令和6年8月 盂蘭盆会法要 住職法話
『盂蘭盆御書』 弘安二(1279)年7月13日 58歳
「盂蘭盆と申し候事は、仏の御弟子の中に、目連尊者と申して舎利弗にならびて智慧第一・神通第一と申して、須弥山に日月のならび、大王に左右の臣のごとくをはせし人なり。此の人の父をば吉殲師子と申し、母をば青提女と申す。其の母の慳貪の科によて餓鬼道に堕ちて候ひしを、目連尊者のすくい給ふより事おこりて候。

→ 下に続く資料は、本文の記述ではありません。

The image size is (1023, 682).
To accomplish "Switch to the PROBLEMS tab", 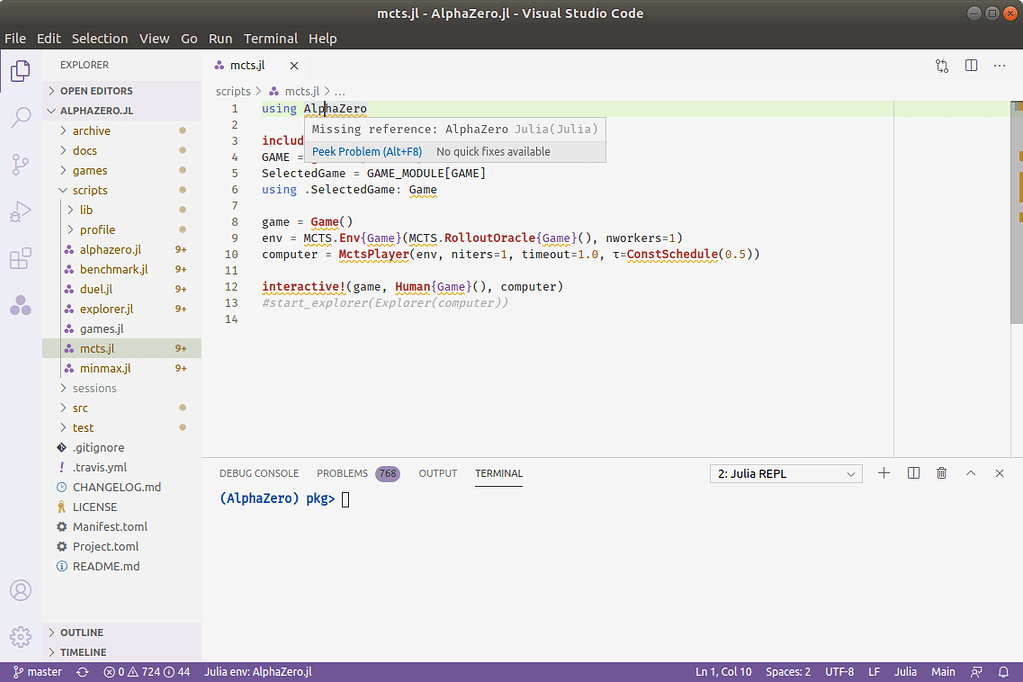I will (x=342, y=473).
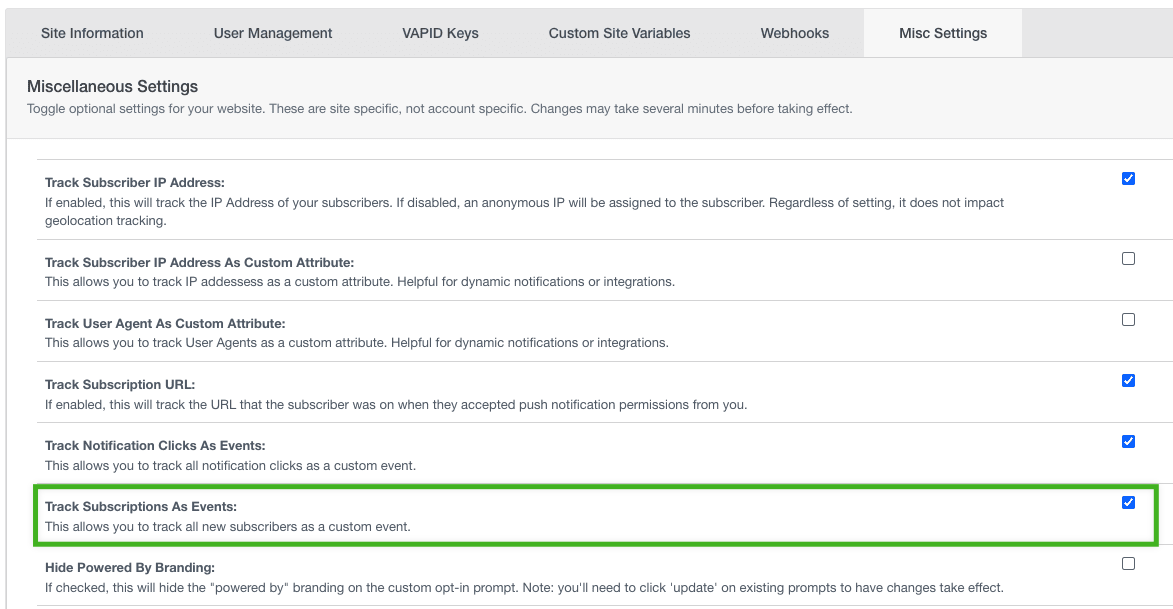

(中略)仏説ひて云く(中略)七月十五日に十方の聖僧をあつめて、百味をんじきをとゝのへて、母のくはすくうべしと云々。目連、仏の仰せのごとく行ひしかば、其の母は餓鬼道一劫の苦を逃れ給ひきと、盂蘭盆経と申す経にとかれて候。(中略)詮ずるところは目連尊者が自身のいまだ仏にならざるゆへぞかし。自身仏にならずしては父母をだにもすくいがたし。いわうや他人をや。しかるに目連尊者と申す人は法華経と申す経にて「正直捨方便」とて、小乗の二百五十戒立ちどころになげすてゝ南無妙法蓮華経と申せしかば、やがて仏になりて名号をば多摩羅跋栴檀香仏と申す。此の時こそ父母も仏になり給へ。目連尊者が法華経を信じまいらせし大善は、我が身仏になるのみならず、父母仏になり給ふ。上七代下七代、上無量生下無量生の父母等存外に仏となり給ふ。(御書1374㌻~1377㌻)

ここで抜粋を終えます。